0

I am experiencing something weird.

I have a big ArrayList of Long numbers. It contains about 200k numbers in ascending order. These numbers are always distinct; they are not necessarily consecutive, but some groups of them usually are.

I want to extract a sorted sample of 5k from this list, so basically this is my approach:

  • I call java.util.Collections.shuffle(list);
  • I extract the first 5k elements from the now shuffled list
  • I sort the extracted elements in ascending order

My result is somewhat weird, though. Many of my extracted random Longs seem suspiciously close to each other, if not even consecutive.
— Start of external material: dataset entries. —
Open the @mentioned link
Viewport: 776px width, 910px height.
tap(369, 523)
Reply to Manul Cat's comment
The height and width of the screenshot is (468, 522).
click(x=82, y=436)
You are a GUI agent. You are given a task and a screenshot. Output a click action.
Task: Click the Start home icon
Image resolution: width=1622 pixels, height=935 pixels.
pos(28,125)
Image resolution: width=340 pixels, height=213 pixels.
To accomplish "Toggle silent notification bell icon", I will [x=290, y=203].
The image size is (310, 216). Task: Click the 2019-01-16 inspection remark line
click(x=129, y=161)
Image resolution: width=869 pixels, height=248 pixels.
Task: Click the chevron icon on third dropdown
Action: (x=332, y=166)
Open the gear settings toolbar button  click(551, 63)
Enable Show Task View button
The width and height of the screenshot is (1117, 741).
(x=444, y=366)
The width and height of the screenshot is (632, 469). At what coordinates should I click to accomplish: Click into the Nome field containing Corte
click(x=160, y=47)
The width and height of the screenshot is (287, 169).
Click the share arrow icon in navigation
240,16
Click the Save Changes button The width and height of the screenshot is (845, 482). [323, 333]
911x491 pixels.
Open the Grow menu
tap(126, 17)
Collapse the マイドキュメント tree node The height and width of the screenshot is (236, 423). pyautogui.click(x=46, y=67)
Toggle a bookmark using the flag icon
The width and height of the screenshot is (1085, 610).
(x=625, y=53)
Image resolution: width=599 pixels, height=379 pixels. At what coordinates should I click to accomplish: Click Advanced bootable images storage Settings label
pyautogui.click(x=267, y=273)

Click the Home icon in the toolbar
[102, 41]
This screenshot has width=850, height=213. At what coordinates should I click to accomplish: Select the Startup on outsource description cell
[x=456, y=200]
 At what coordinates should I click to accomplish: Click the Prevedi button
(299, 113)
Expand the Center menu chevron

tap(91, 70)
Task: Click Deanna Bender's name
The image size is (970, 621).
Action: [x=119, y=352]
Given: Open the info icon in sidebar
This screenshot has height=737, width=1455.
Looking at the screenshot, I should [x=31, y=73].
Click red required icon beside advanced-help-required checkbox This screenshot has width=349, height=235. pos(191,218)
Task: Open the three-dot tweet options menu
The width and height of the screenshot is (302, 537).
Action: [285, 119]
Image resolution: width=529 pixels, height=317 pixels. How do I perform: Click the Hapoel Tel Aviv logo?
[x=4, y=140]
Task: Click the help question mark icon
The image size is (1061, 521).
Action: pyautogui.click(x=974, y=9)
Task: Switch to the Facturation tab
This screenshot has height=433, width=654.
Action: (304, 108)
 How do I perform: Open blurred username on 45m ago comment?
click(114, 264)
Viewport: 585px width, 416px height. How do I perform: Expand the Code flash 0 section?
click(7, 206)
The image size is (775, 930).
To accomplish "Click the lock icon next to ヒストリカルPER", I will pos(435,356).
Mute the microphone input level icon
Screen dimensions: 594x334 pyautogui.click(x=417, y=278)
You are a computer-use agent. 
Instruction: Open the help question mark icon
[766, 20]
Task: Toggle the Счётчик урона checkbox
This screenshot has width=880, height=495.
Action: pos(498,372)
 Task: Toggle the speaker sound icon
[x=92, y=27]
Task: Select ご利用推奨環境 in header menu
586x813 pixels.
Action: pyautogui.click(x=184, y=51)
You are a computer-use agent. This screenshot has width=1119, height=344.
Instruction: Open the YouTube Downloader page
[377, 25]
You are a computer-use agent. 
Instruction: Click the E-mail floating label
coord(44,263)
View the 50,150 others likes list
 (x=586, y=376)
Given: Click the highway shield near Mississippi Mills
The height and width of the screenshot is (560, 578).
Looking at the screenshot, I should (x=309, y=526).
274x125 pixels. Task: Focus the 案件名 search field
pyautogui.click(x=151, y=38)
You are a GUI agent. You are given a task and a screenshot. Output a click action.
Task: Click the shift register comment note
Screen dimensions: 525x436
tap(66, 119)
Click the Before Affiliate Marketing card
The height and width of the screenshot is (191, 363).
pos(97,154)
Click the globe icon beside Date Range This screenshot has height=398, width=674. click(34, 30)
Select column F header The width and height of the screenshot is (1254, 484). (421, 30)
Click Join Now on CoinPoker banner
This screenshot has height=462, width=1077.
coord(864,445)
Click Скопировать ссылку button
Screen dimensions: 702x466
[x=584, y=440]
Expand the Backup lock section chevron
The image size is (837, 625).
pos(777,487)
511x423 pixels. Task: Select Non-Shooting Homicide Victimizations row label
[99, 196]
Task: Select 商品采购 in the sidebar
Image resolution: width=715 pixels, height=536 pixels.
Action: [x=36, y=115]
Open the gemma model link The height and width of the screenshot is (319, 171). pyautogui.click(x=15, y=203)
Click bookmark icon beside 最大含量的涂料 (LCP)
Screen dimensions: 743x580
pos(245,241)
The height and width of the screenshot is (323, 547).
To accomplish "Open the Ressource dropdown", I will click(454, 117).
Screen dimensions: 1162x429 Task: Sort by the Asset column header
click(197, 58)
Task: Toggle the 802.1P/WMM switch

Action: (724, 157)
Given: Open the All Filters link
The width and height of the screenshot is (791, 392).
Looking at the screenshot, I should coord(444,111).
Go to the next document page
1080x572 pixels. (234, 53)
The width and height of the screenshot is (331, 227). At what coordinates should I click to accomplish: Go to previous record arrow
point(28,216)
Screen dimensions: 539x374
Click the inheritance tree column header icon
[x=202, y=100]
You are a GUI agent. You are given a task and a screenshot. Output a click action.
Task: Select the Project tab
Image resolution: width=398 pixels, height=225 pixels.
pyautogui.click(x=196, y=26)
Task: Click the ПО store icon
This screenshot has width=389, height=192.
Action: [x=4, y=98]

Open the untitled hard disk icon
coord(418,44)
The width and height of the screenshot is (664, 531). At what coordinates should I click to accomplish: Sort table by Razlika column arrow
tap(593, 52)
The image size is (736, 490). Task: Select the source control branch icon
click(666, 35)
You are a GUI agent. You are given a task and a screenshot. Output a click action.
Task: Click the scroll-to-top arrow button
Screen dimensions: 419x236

For instance, I got:

...
38414931,
38414932,
38414935,
38414937,
38414938,
38414939,
38414941,
...

This does not definitely look random :/

There is an even stranger thing. While debugging this, I tried to write into files both the initial list and the extracted sample in order to compare them. If I do this, my problem seems to disappear, and my extracted Longs look like proper random numbers.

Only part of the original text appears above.